Übersicht
Einleitung
In Übersee erschien der neue Film von "Carol" und "Vergiftete Wahrheit"-Regisseur Todd Haynes direkt auf 'Netflix', während ihm hierzulande ein Kinostart spendiert wird. Wie in seinen vorherigen Filmen und Serien, widmet sich der Kalifornier erneut einem ernsten Thema, welches leider einen jeden Menschen betreffen könnte.
In den 90er Jahren war die Affäre der damals 36-jährigen Gracie (Julianne Moore) und des 13-jährigen Joe (Charles Melton) ein handfester Skandal und ein gefundenes Fressen für die Boulevardpresse. Mehr als 20 Jahre später führen die Beiden ein scheinbar perfektes Vorstadtleben mit netter Nachbarschaft, gepflegtem Garten und drei fast erwachsenen Kindern. Doch ihr häusliches Glück wird gestört, als die berühmte und beliebte Hollywood-Schauspielerin Elizabeth (Natalie Portman) ankommt, um vor Ort für ihre bevorstehende Hauptrolle in einem Film über Gracie zu recherchieren. Während Elizabeth sich in das Alltagsleben von Gracie und Joe einschleicht, kommen die schmerzlichen Fakten der damaligen Ereignisse ans Licht und lassen verschüttete Gefühle wieder aufleben.
Kritik
Durch die Augen der Schauspielerin Elizabeth, dargestellt von Natalie Portman, bekommen wir die skurrile Lebenssituation der ehemaligen Lehrerin Gracie, dargestellt von Julianne Moore, präsentiert, welche in ihren Lehrjahren eine Beziehung zu einem ihrer minderjährigen Schüler anfing und diesen später heiratete und nun mit ihm eine Beziehung im gemeinsamen Heim führt. Dies soll verfilmt werden und Elizabeth verbringt einige Tage mit der ungewöhnlichen Familie um sich ein Bild für ihre Rolle als Gracie zu machen.
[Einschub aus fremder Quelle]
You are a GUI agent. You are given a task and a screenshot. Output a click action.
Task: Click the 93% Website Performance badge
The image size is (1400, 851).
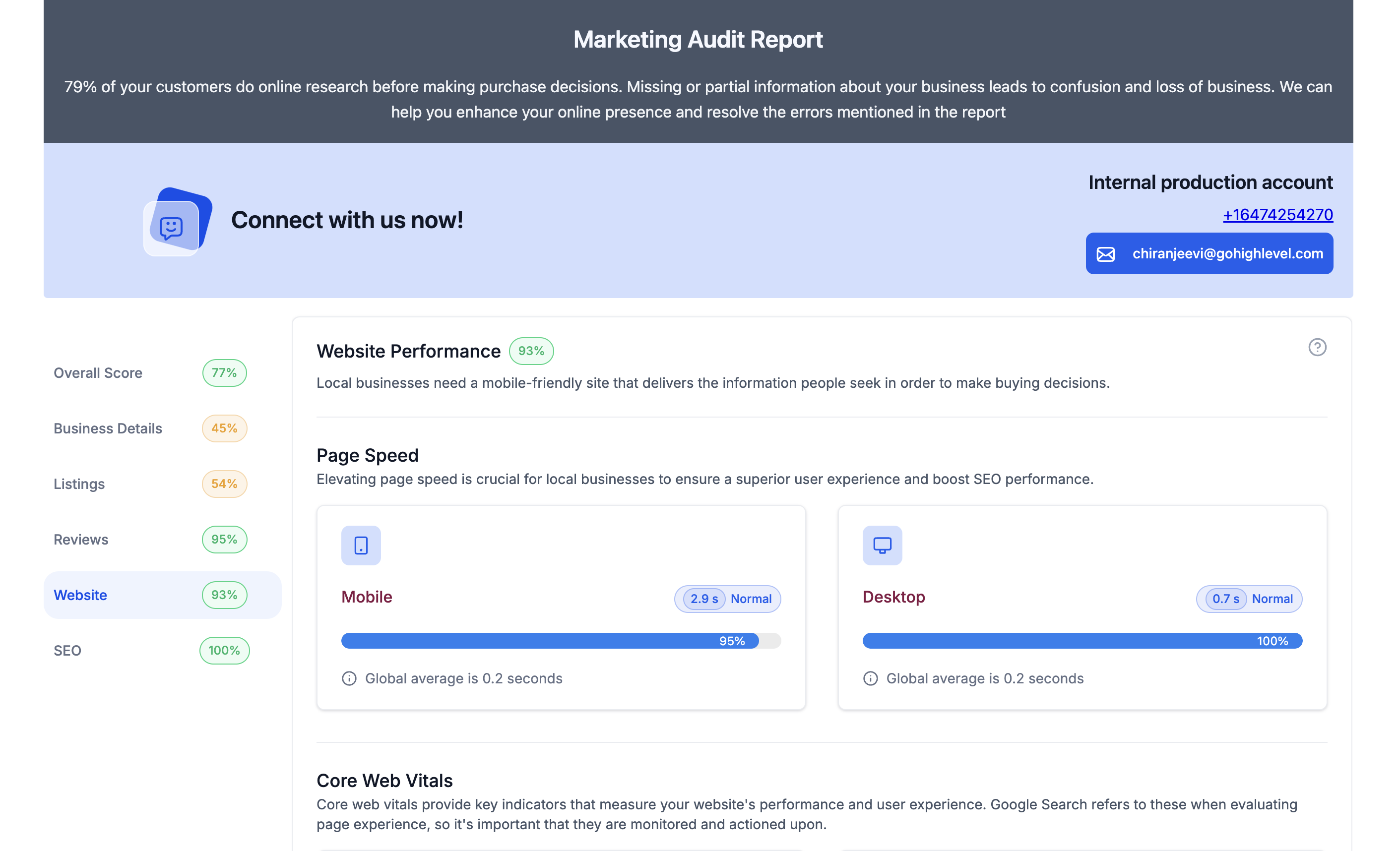(531, 351)
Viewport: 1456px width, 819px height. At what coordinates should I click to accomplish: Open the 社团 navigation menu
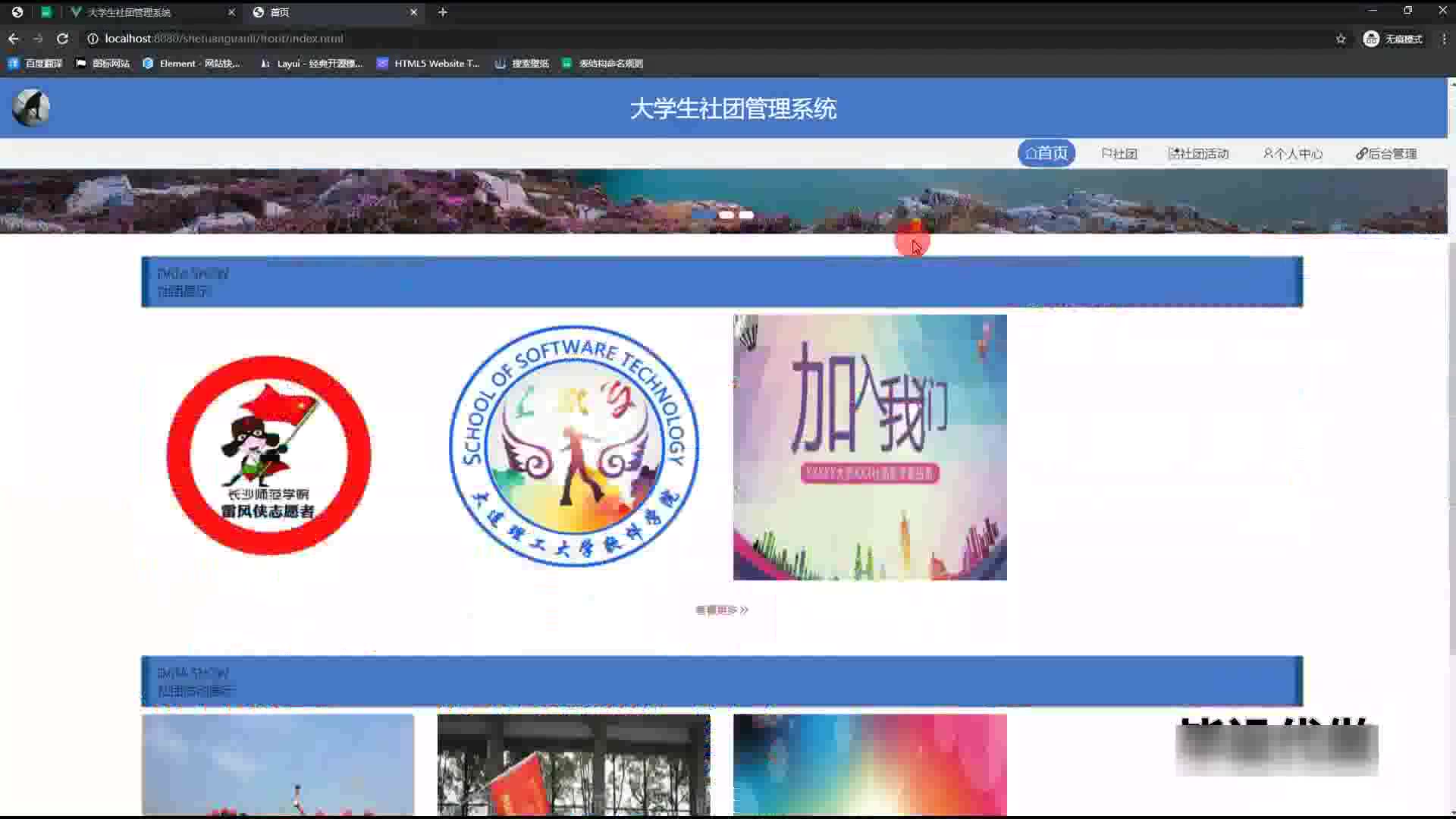click(x=1119, y=154)
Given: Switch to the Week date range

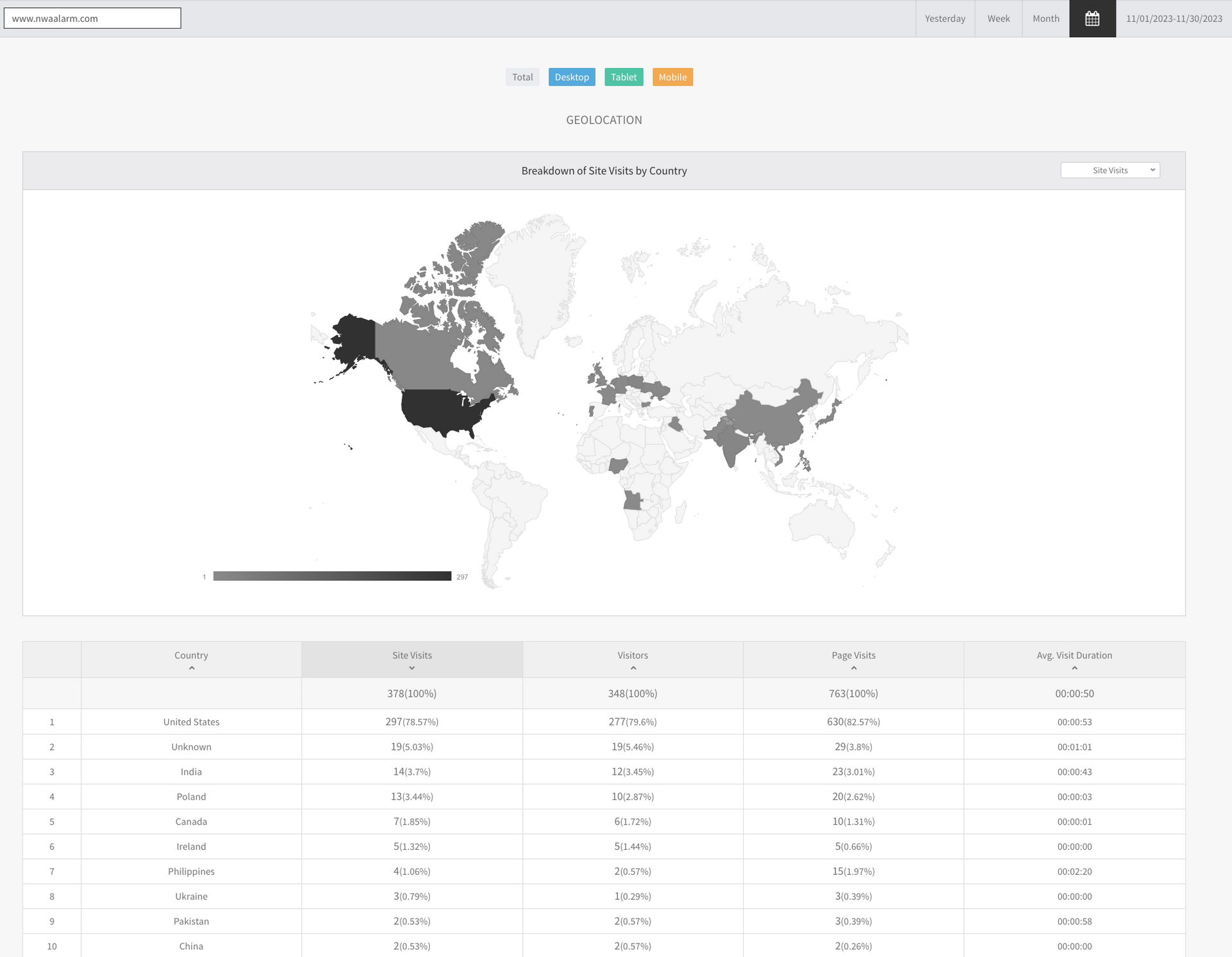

Dass hier einiges im Argen liegt, ist von Beginn an spürbar und mit jeder weiteren Minute Laufzeit, kann das Publikum immer mehr hinter die fröhliche Fassade von Gracie blicken und erahnen, was damals in ihrer eigenen Kindheit geschehen sein muss, um eine solche Situation überhaupt erst entstehen zu lassen. Gerade Julianne Moore spielt ihre Rolle hervorragend und kann mit kleinsten Nuancen einiges vermitteln. So wird ein einfaches Familienessen samt eingeladener Schauspielerin schnell zum ungewollten Seelenstriptease, ohne dass dabei viele Worte verloren werden müssen. May December geht hier meist äußerst feinfühlig vor, stürzt sich nie auf die Tatsachen, die zwischen den Zeilen erzählt werden und lässt diese dort zur freien Interpretation - auch wenn die meisten recht eindeutig sind.
Doch leider geht der Titel an anderer Stelle dann doch zu stark in diverse Klischees, gerade eines zu Beginn des letzten Drittels ist wohl das offensichtlichste und wird in solch einer Thematik fast schon als Standard vorausgesetzt. Das ist schade, denn May December hat dies eigentlich nicht nötig, da er eigentlich mit einer gelungenen Erzählung punkten kann und sich nicht auf solche Dinge einlassen müsste. An dieser Stelle kommt dann auch die Frage auf, ob der Film nicht mit einer kürzeren Laufzeit besser gewesen wäre - ohne diese Szene. Und auch ohne den Leerlauf, der sich zuweilen einzuschleichen vermag, während May December grundsätzlich schon eine langsame Erzählart aufweist.
Fazit
So bleibt am Ende ein durchaus sehenswerter Film, der sich hier und da allerdings dann doch gerne mal in Nebensächlichkeiten und Klischees verstrickt, welche das Gesamtbild etwas hinunterziehen und es dem Titel schwerer machen, als er es eigentlich hätte haben müssen.